## EXERCISE SET:
1. In the mailing-list thread about porting a custom Lucene collector, which context class does the first post say seems deprecated?
2. Please list every method that the CustomCollector class declares in the Lucene collector thread.
3. Carry the Lucene collector thread forward from its final sentence.

You are viewing a plain text version of this content. The canonical link for it is here.
Posted to java-user@lucene.apache.org by Robust Links <pe...@robustlinks.com> on 2015/04/29 16:41:32 UTC

custom collector

Hi

I need help porting my lucene code from 4 to 5. In particular, I need to
customize a collector (to collect all doc Ids in the index - which can be
>30MM docs..). Below is how I achieved this in lucene 4. Is there some
guidelines how to do this in lucene 5, specially on semantics changes of
AtomicReaderContext (which seems deprecated) and the new LeafReaderContext?

thank you in advance


public class CustomCollector extends Collector {

  private HashSet<String> data = new HashSet<String>();

private Scorer scorer;

  private int docBase;

  private BinaryDocValues dataList;


   public boolean acceptsDocsOutOfOrder() {

  return true;

  }

  public void setScorer(Scorer scorer) {

  this.scorer = scorer;

  }

  public void setNextReader(AtomicReaderContext ctx) throws IOException{

this.docBase = ctx.docBase;

dataList = FieldCache.DEFAULT.getTerms(ctx.reader(),"title",false);

  }

  public void collect(int doc) throws IOException {

  BytesRef t = new BytesRef();

  dataList(doc);

  if (t.bytes != BytesRef.EMPTY_BYTES && t.bytes != BytesRef.EMPTY_BYTES) {

 data((t.utf8ToString()));

   }

  }

  public void reset() {

  data.clear();

  dataList = null;

  }

  public HashSet<String> getData() {

  return data;

  }

}

Re: custom collector

Posted by Robust Links <pe...@robustlinks.com>.
Hi Erick

The index I am searching is lucene. I am trying to perform some operations
over ALL the documents in that index. I can rebuild the index as a solr
index and then use the export functionality. Up to now I've been using the
lucene index searcher with custom collector. Would the below code be
correct if I want to continue with lucene path?

## GIVEN INFORMATION:
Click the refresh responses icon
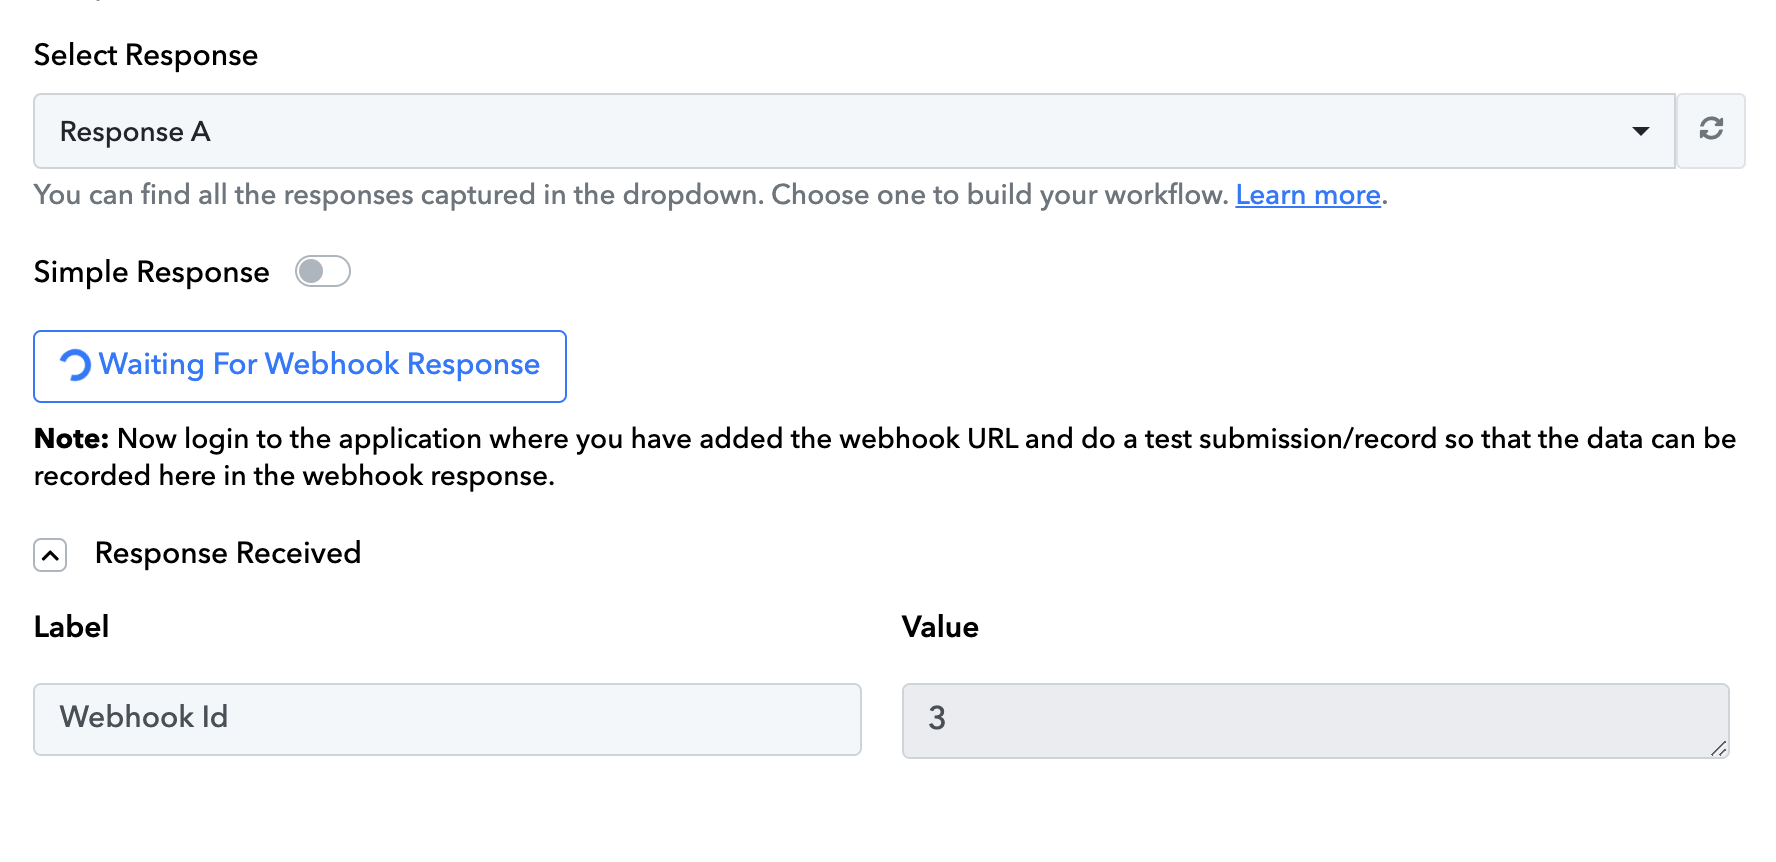This screenshot has width=1776, height=862. click(x=1711, y=129)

## ANSWERS BY TASK:
1. AtomicReaderContext

2. acceptsDocsOutOfOrder, setScorer, setNextReader, collect, reset, getData

3.
thank you Erick

    public class DocIDCollector extends SimpleCollector {



    HashBiMap<Integer,Long> idSet = HashBiMap.create();

    private Scorer scorer;

    private NumericDocValues ids;


    public boolean acceptsDocsOutOfOrder() {

      return true;

    }


    public void setScorer(Scorer scorer) {

      this.scorer = scorer;

    }

    public void doSetNextReader(LeafReaderContext reader)

    throws IOException{

  ids = DocValues.getNumeric(reader.reader(), "id");

    }


    public void collect(int doc) throws IOException {

  long wid = ids.get(doc);

          idSet.put(doc,wid);

    }


    public void reset() {

    idSet.clear();

    }


    public HashBiMap<Integer,Long> getWikiIds() {

      return idSet;

    }

    }

On Wed, Apr 29, 2015 at 11:32 AM, Erick Erickson <er...@gmail.com>
wrote:

> Hmmm, it's not clear to me whether you're using Solr or not, but if
> you are have you considered using the export functionality? This is
> already built to stream large result sets back to the client. And
> lately (5.1), you can combine that with "streaming aggregation" to do
> some pretty cool stuff.
>
> Not sure it applies in your situation as you didn't state the use-case
> but thought I'd at least mention it.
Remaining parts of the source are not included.